Perhaps it shouldn’t matter. Perhaps, that exhausted maxim ‘Beauty is only skin-deep’ should apply to our cosmetic quests too… but then, we are talking about cosmetics. It’s as superficial as it gets – we want to look good – so it makes sense that we expect the same of the products we choose. There are the Chanels, Korners, Stellas, Stilas and Paul & Joes of this world – and then there are the Virgin Vies, Collection 2000, Colorsports and fake nail companies. Yes, yes, yes – they might be GOOD, but they’re just too darned ugly.

And lest I be labelled a, well, ‘label’ whore – I’d also like to big up the little winners too. Barbara Daly, Bourjois, Mister Mascara, Rimmel, Urban Decay and No 7. And that’s just for starters. No, it has nothing to do with price – just plain beauty. Inside and out.

Wednesday, 18 April 2007

#7 The Goody Bag

I get sent so many products that sometimes, before opening them, I hope that I won't like them. If I don't like them, I'm at liberty to pile them into pretty paper bags and give them to my friends and relatives - who lap them up like Augustus Gloop in the chocolate river - and save me some more space in my bathroom cabinets. It's not that I'm ungrateful (even though I must sound it), it's that I've become worn out by the fickle falling-in-love affair that happens every single day when you're a beauty editor. It's like a rather shallow case of Stendhal Syndrome - that sort of palpitating ecstasy that one experiences on witnessing a catalogue of beautiful, sublime things (in Stendhal's case, Art in Florence), but on my part, it's bag upon bag of new scent, new shade, new skincare. And when the sensation passes, you're left feeling rather numb.

So when I begin to feel numb, I take a rifle through my goody bag. Things I've kept aside for myself - after they've been shot - to test and trifle with. It cheers me up, it invigorates me, and it reminds me of why I like this little game and how fun it can all be. Something, I've certainly not forgotten yet. It's also a very democratic little bag. Big fish mingle with little fish, hefty tags with measly sums, drugstore cowboys beside park avenue princesses... here's the rundown:

1. DuWop Shadowlift in Heat. A shadow that is supposed to lift and tighten eyelids. That sounds David Gest scary. I felt nothing. What I saw, however, was a smooth, highly-pigmented layer of creamy shadow that illuminated my eyelids. This shade's a killer too. A burnished, pink-bronze, that looks devastatingly good when worn with jet black maccy + liner.

2. Urban Decay Deluxe Eyeshadow in Shag. Name aside (is it supposed to be a conversation starter?) this is IT. Admittedly, it is rather similar to the shade above, with more gold and less pink, but it has an unusual, spongy-powder texture that glides onto lids and really takes root. It loves the light too and is therefore ideal for any night when you're planning to flirt like a brazen little hussy. Oh, I see, there was method in the naming madness...

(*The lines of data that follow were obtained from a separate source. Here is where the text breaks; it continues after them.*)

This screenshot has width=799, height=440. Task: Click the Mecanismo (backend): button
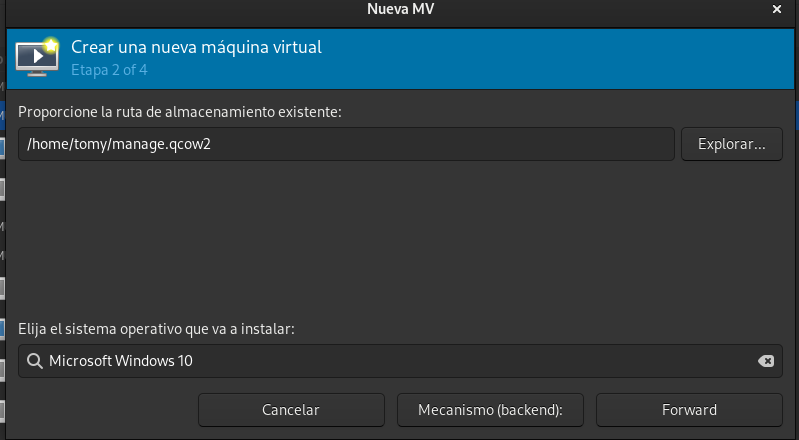(490, 409)
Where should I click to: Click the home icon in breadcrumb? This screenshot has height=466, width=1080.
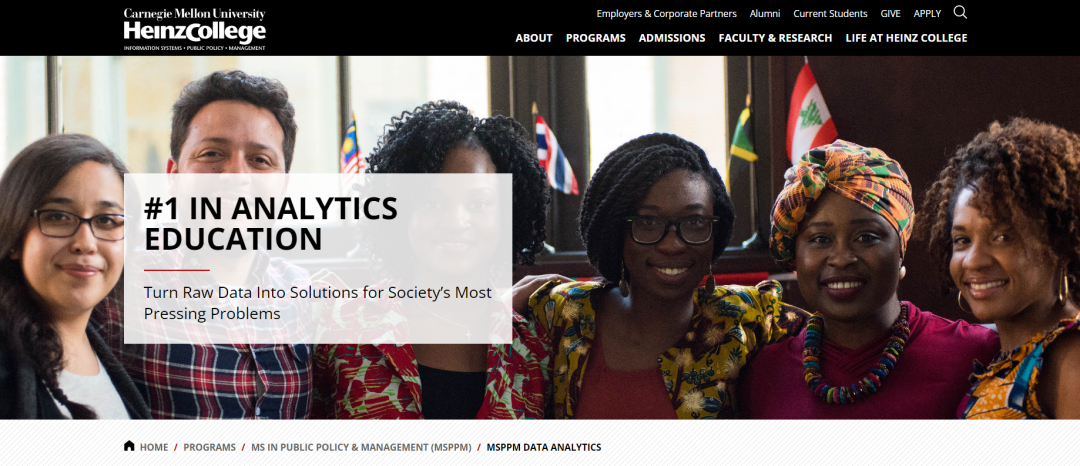pos(129,445)
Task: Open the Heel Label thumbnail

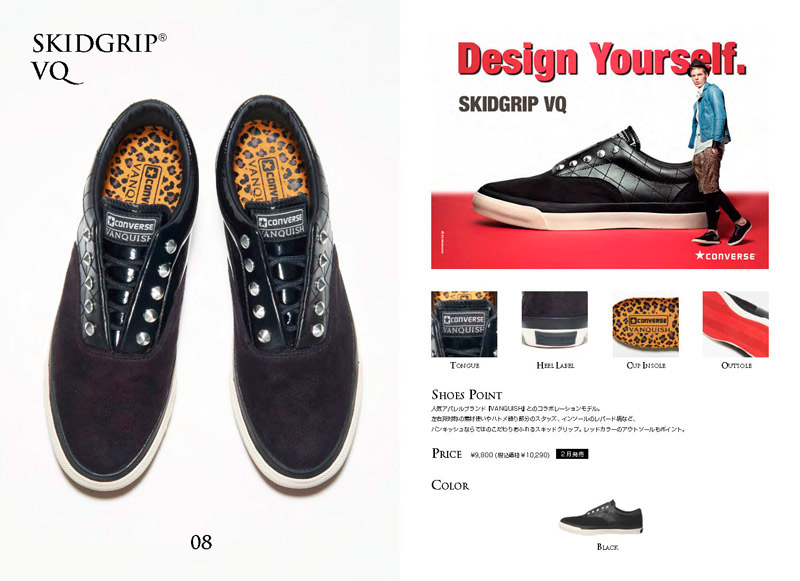Action: click(555, 324)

3. Bourjois Lovely Brill in Coquillage Rose. The smell, oh the smell, takes me back in a two-second swipe to my very first nicked lipstick. There was a rubbed down stub of a shade that my mum saved from the seventies - it was glittery, and bright and pink and HORROR, frosted. I wore it every day until a cotton bud was unable to extricate one last atom of colour from the hollow casing. Now, I've found this. In the tube, it looks completely different, then I smell it and the rose-y confectionary whiff - Pez crossed with Fruit Salads - makes me think it might work. And then I apply it - what do you know? If the 70s stub had grown up and had illicit sex with Chanel's Rose Baby, this would have been their lovechild.

WINK WINK...
In June 2007, Bourjois will be launching a selection of four new lip care products, called Lip Clinic. They'll include a lip scrub (mini exfoliating brush) and moisturising balm duo; a nourishing night balm; a lip-plumping gloss and a clear mint-scented gloss. Packaging, as ever with this cute little piece of french fancy, is pleasing and the products will take some beating too.